## Task instructions
Below are the entries; give again exactly the lines from the one mentioning "العملات المشفرة (581, 30)" through the one mentioning "المعادن (811, 30)", inclusive.

## Raw data
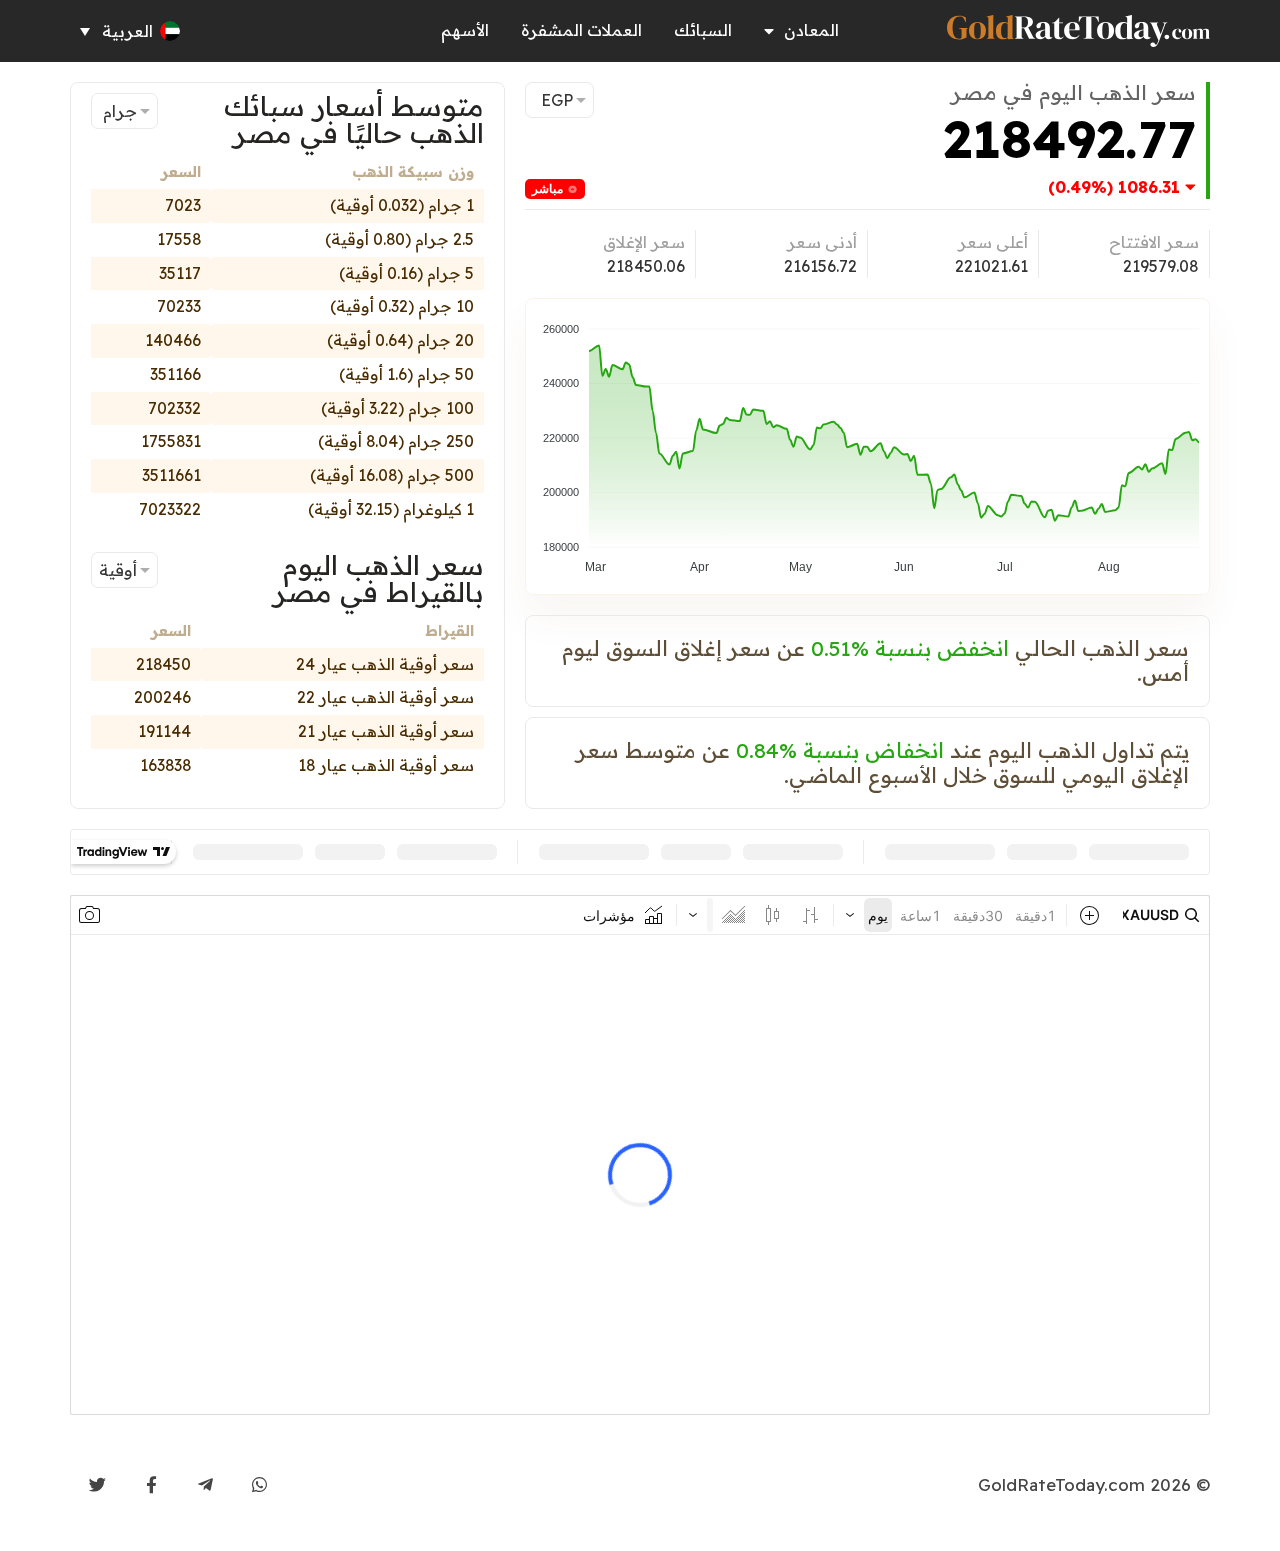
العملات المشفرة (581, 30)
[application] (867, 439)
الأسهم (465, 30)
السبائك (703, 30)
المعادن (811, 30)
...
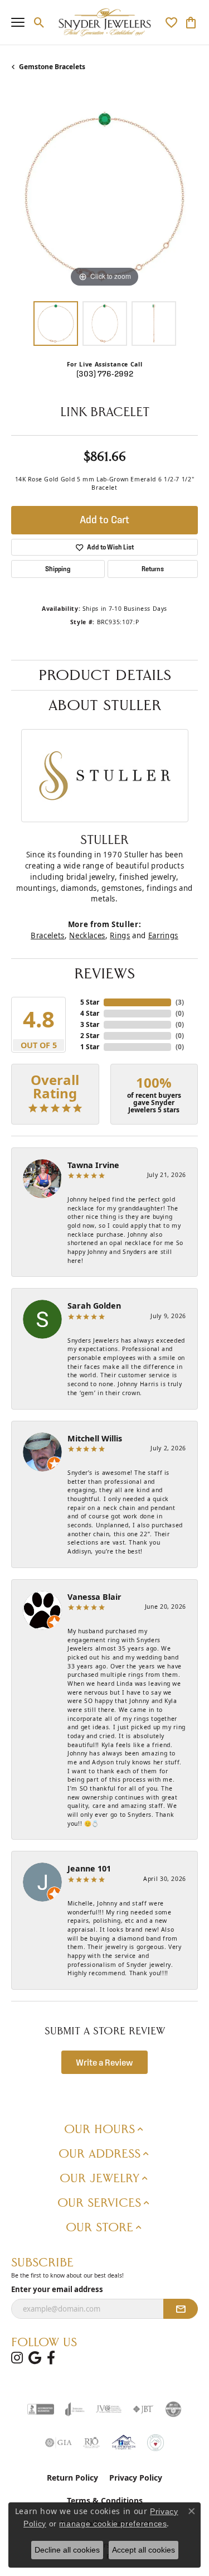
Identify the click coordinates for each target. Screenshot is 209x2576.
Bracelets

## Response to the task
العملات المشفرة (581, 30)
[application] (867, 439)
الأسهم (465, 30)
السبائك (703, 30)
المعادن (811, 30)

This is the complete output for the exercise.